==== Page ====
The leaf spring is not attached to the actuating member but contacts a transverse lug that depends from the base of the member. The lug of the actuating member is intended to slide vertically past the leaf spring when the valve is closed by depression of the member, but at that point in time the spring is fully compressed, maximising frictional engagement between the lug and the spring, thereby increasing the risk of the actuating member being twisted and one or more locating lugs being disengaged from the channels in the well sidewall.
A number of patents or applications have described over-caps for aerosol containers in which all the elements of the over-cap and actuating mechanism are integrally moulded together. For example, in WO 86/01787, there are described several alternative ways of arranging the over-cap, and the actuating means so as to enable a user to bring the actuator to a position in which a discharge valve can be opened and thereafter return the assembly to a position in which the discharge valve cannot be opened. All the ways described therein share the concept of integral moulding of the over-cap and actuating mechanism. Similarly, in WO 98/11001, there is described a spray cap for an aerosol container in which an actuating button and an actuating lever 3 are integrally moulded with a housing 1.
Whilst the concept of integrally moulding the housing element in a spray cap with the actuating button and actuating lever may be superficially attractive, for example a one piece assembly compared with assembling a number of individual constituent parts, it will require a complex moulding operation that will be relatively difficult to control and relatively expensive to make. Moreover, the very nature of such an integral moulding denies the manufacturer the option of choosing different materials for the different elements in the over-cap, and thereby selecting and employing each material with its range of physical properties which is best suited for each element individually.

Various patents concentrate on so-called child-proof dispenser assemblies for aerosols. Many of these involve a series of operations before the discharge valve can be opened, and some include the possibility , as in WO 86/01787 of at least part of the actuator assembly being returned automatically to a position in which the valve can be opened. The presence of additional assemblies intended to deter children from using the aerosol not only renders the aerosol more difficult and hence less attractive to use, but also makes it more expensive to manufacture. In essence, a child-proof feature causes over-engineering of the dispenser that detracts from its consumer appeal.
For example, US-A-4024995 requires a user to grasp the over-cap between thumb and ring/little fingers whilst placing the forefinger vertically along a channel extending longitudinally on the top of the over-cap and depressing an actuator vertically when a guide block has been moved sufficiently along a transverse channel by the middle finger. Whilst such an arrangement might be effective at preventing the aerosol from being discharged accidentally, it is cumbersome and awkward.
====
• Instructions for the task: Can you continue the aerosol over-cap passage above, picking up right after its last sentence? The lines that come next are separate material, unrelated to the passage on aerosol over-caps.
==== Dataset excerpt ====
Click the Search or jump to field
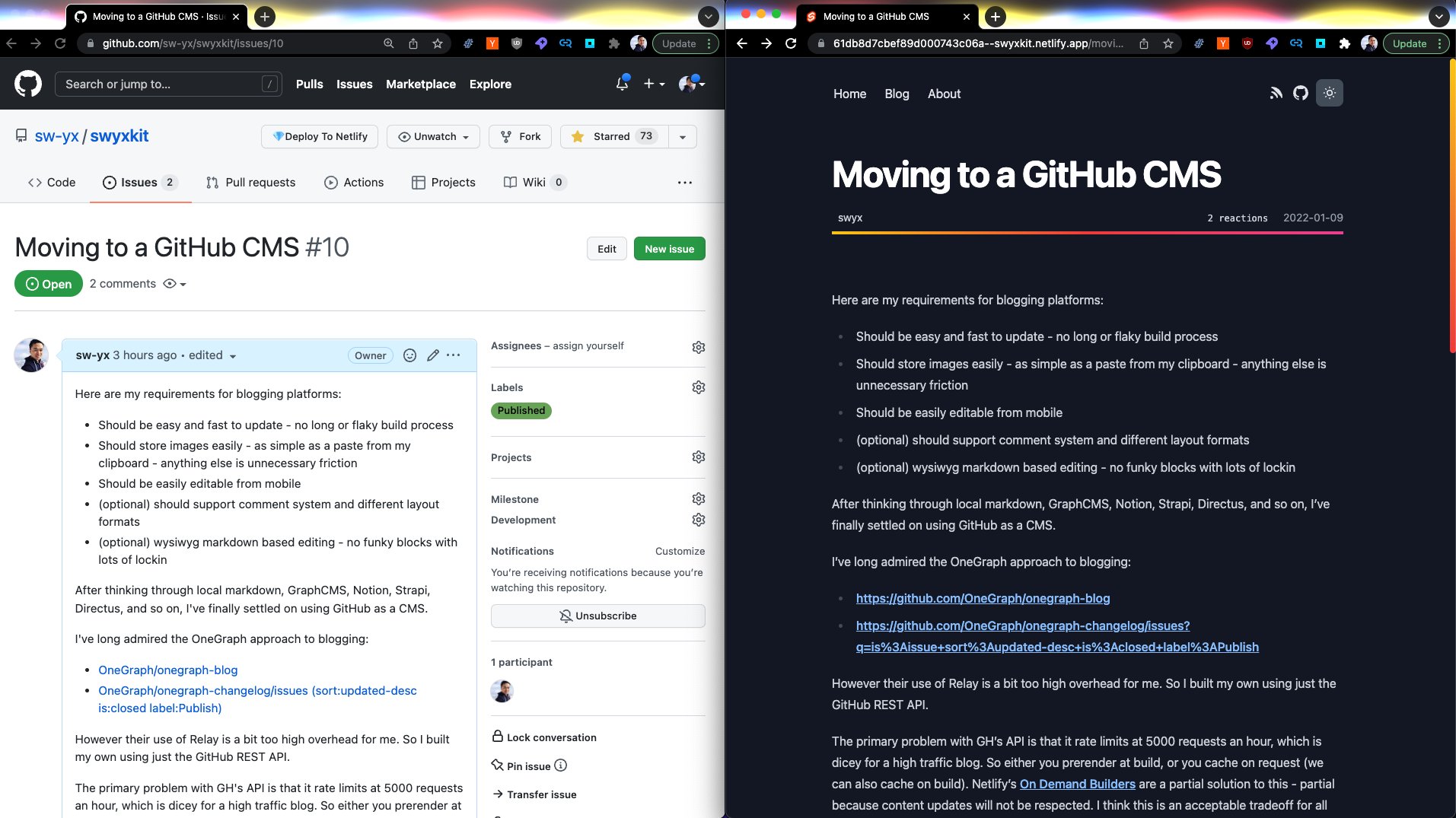1456x818 pixels. [167, 84]
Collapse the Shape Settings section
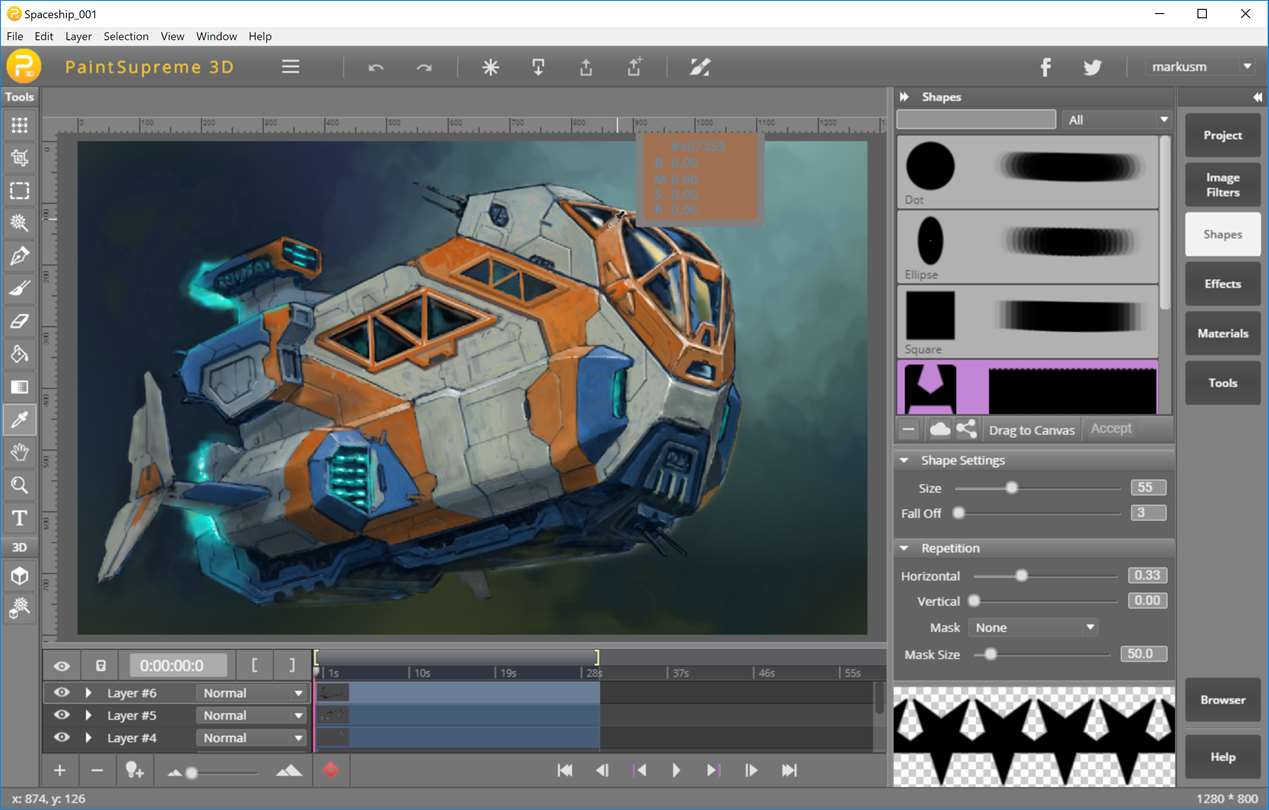The image size is (1269, 810). point(904,461)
====
• Task response:
Some operating instructions require the actuator mechanism or the cap to be rotated relative to each other before the discharge valve can be opened, as for example in US-A-3924782. Incorporation of relative rotational movement in safety closure assemblies can be very effective at preventing accidental discharge, but it commonly requires both hands for operation. Single handed operation is much more convenient.
Object of the Invention
It is an object of the present invention to provide an actuator mechanism for an aerosol can which can be moved from an inoperable rest position to a valve-opening position by finger pressure and returns to the rest position when the finger pressure is removed, which mechanism avoids or ameliorates one or more of the disadvantages of actuator mechanisms described hereinbefore.

It is a further object of at least some advantageous embodiments of the present invention to provide an actuator mechanism employing a concealed simple spring system to return the actuator to a locked rest position.
It is a yet further object of some preferred embodiments of the present invention to provide an actuator mechanism which is locked at its inoperable rest position, but releasable manually.
It is a still further object of the present invention, in at least some or other of its embodiments, to provide an actuator mechanism which prevents accidental discharge of an aerosol that can be held in one hand but which can be moved to an operable position simply and conveniently using a single finger.
It is a yet further object of at least some or yet other embodiments of the present invention to provide an over-cap for a hand-held aerosol which is aesthetically pleasing.
In yet another object of various embodiments of the present invention, potentially related to the aesthetic virtues of the over-cap, only a finger plate of the actuator mechanism is exposed outside the over-cap.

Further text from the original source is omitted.